Pull every line that includes the word "agent" out of the data below and copy it.
MATERIAL TO PROCESS section start
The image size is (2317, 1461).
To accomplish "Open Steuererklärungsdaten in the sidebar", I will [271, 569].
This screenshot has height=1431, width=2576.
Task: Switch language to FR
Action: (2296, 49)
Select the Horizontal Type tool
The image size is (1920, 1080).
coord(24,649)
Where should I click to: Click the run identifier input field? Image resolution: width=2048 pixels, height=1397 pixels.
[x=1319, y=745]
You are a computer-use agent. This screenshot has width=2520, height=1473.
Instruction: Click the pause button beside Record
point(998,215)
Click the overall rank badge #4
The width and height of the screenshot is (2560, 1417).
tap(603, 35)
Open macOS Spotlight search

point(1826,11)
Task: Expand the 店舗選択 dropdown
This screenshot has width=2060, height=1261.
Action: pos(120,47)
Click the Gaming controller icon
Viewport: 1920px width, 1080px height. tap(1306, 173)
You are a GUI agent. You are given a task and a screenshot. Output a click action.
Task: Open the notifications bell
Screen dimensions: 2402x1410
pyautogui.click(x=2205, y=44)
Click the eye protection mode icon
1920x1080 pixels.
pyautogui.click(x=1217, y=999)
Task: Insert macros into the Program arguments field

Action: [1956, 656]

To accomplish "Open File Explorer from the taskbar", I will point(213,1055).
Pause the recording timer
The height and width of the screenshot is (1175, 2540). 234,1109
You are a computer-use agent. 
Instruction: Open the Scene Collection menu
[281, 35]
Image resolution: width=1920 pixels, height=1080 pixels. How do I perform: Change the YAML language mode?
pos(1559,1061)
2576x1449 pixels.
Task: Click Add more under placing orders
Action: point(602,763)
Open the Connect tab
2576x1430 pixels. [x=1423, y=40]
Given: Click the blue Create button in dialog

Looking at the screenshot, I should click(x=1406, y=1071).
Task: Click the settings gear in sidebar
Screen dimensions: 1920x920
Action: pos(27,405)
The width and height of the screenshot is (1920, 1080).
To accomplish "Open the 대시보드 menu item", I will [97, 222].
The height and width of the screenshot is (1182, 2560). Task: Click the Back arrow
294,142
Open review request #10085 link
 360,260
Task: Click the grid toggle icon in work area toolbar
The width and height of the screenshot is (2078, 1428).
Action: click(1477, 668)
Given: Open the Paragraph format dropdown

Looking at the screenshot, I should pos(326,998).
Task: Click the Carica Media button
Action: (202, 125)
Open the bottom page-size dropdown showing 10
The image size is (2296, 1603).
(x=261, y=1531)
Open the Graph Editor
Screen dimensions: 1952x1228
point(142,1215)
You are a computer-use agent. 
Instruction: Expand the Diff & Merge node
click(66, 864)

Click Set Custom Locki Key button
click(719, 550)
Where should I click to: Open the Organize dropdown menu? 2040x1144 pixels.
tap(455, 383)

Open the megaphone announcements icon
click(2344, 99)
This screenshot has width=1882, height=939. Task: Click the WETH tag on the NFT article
MATERIAL TO PROCESS section end
COMPLETED TASK –
You are a computer-use agent. This screenshot has width=2520, height=1473.
You are a GUI agent. You are given a task and a screenshot. Output a click action.
You are a computer-use agent. 
You are a computer-use agent. 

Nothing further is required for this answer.